Directions: Output the data verbatim, with nothing added or dropped.

Saved entries:
────────────────

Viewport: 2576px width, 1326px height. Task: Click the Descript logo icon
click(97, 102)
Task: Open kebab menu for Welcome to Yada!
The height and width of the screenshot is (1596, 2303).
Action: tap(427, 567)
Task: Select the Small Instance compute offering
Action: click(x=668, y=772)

────────────────

Written answer:
Viewport: 2576px width, 1326px height. Task: Click the Descript logo icon
click(97, 102)
Task: Open kebab menu for Welcome to Yada!
The height and width of the screenshot is (1596, 2303).
Action: tap(427, 567)
Task: Select the Small Instance compute offering
Action: click(x=668, y=772)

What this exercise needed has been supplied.